» **WHAT IS NEEDED**
Repeat exactly the lines of the entries below from the one with "The width and height of the screenshot is (163, 100)." through the one with "Image resolution: width=786", both ends included, and nothing else.
=-=-=-=-=
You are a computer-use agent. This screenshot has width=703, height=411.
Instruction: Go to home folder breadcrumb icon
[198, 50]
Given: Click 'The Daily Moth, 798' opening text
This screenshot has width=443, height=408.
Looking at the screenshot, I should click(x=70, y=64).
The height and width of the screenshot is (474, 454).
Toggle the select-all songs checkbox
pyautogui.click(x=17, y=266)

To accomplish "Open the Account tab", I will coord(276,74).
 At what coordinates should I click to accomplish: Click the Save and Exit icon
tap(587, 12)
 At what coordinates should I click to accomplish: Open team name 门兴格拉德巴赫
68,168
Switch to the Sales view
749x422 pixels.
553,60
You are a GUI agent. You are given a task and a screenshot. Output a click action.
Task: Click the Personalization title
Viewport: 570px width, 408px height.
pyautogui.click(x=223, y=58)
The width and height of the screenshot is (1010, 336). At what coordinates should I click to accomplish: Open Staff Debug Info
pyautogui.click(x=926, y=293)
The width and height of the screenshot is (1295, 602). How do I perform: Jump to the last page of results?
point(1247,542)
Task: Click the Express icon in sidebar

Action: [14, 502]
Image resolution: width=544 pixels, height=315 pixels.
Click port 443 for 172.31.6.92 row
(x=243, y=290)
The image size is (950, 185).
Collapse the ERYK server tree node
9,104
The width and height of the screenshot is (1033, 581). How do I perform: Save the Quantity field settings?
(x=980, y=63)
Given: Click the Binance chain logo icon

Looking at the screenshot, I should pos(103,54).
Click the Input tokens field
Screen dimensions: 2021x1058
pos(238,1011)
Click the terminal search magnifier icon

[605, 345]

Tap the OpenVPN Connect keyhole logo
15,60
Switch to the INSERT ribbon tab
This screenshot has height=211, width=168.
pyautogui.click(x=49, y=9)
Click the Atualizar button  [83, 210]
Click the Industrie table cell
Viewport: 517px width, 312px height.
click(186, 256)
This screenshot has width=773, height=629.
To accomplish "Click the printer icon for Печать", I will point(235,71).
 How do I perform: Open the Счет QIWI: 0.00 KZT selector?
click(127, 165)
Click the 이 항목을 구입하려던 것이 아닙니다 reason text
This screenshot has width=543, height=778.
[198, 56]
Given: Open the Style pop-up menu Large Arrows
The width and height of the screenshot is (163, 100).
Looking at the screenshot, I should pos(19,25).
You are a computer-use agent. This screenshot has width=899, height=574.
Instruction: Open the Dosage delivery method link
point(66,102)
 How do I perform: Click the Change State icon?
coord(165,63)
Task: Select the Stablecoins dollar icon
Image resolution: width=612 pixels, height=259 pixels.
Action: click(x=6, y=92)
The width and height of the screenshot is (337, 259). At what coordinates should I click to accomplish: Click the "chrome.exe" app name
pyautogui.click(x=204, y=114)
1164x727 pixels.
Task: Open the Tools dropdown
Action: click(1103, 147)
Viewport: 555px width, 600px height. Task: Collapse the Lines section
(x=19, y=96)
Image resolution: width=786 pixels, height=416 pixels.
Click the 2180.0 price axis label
=-=-=-=-=
» **RESULT OF THIS EXERCISE**
The width and height of the screenshot is (163, 100).
Looking at the screenshot, I should pos(19,25).
You are a computer-use agent. This screenshot has width=899, height=574.
Instruction: Open the Dosage delivery method link
point(66,102)
 How do I perform: Click the Change State icon?
coord(165,63)
Task: Select the Stablecoins dollar icon
Image resolution: width=612 pixels, height=259 pixels.
Action: click(x=6, y=92)
The width and height of the screenshot is (337, 259). At what coordinates should I click to accomplish: Click the "chrome.exe" app name
pyautogui.click(x=204, y=114)
1164x727 pixels.
Task: Open the Tools dropdown
Action: click(1103, 147)
Viewport: 555px width, 600px height. Task: Collapse the Lines section
(x=19, y=96)
Image resolution: width=786 pixels, height=416 pixels.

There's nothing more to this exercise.